_WHAT YOU NEED TO DO_. Return a faithful copy of all the entries, omitting the images.

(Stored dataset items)
+ + + +
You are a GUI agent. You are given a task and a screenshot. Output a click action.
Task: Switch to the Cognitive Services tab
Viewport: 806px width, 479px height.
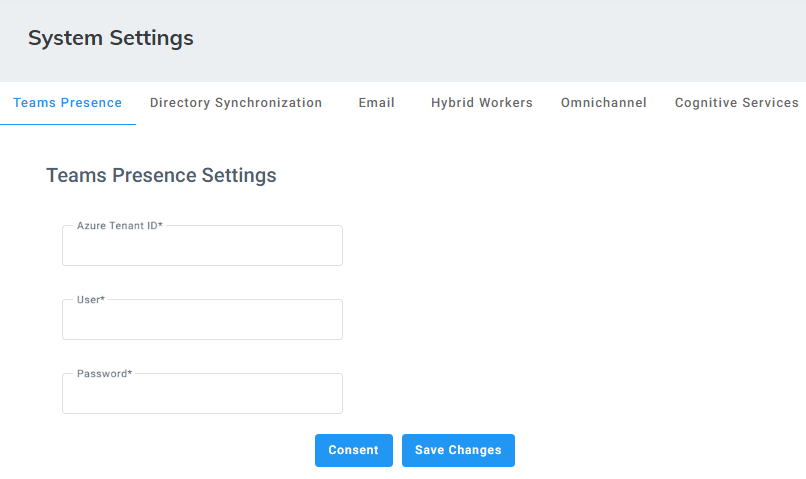(x=737, y=103)
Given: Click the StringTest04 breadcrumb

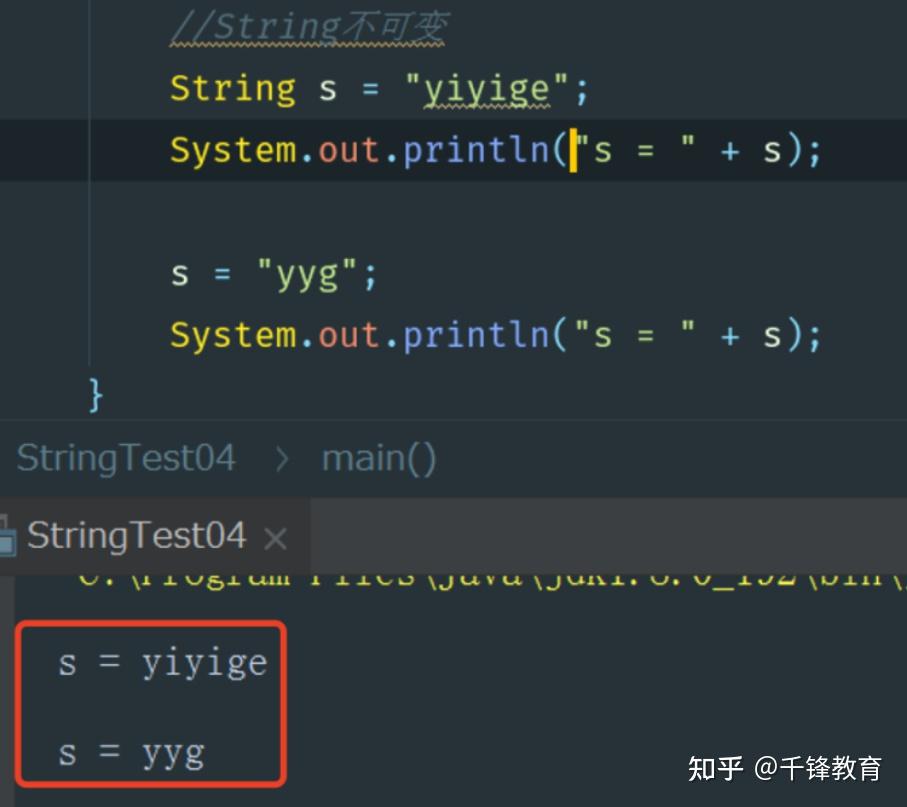Looking at the screenshot, I should pyautogui.click(x=126, y=459).
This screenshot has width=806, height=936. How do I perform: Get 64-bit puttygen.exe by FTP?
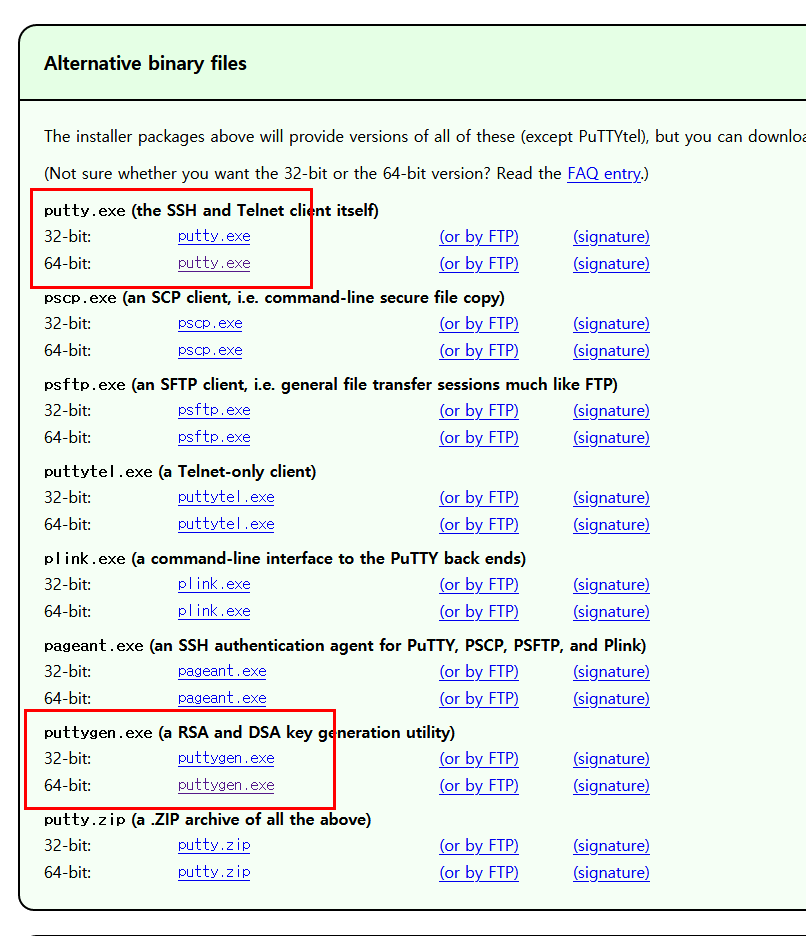(479, 786)
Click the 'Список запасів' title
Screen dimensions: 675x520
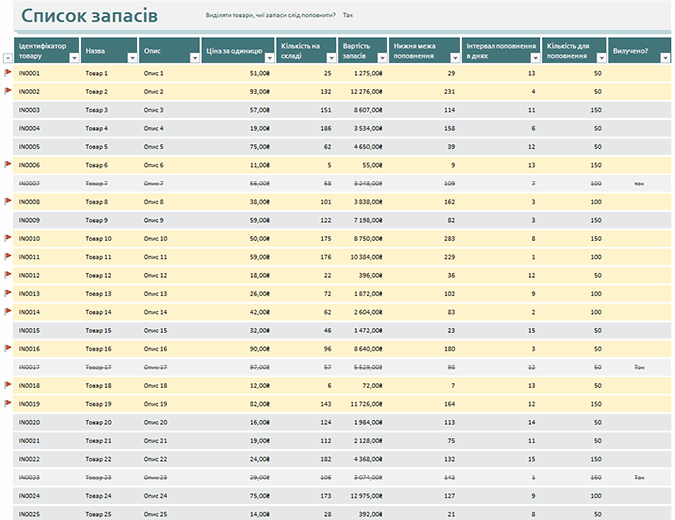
+ + + +
_WRITTEN ANSWER_.
You are a GUI agent. You are given a task and a screenshot. Output a click action.
Task: Switch to the Cognitive Services tab
Viewport: 806px width, 479px height.
(x=737, y=103)
Given: Click the StringTest04 breadcrumb

Looking at the screenshot, I should pyautogui.click(x=126, y=459).
This screenshot has width=806, height=936. How do I perform: Get 64-bit puttygen.exe by FTP?
(479, 786)
Click the 'Список запасів' title
Screen dimensions: 675x520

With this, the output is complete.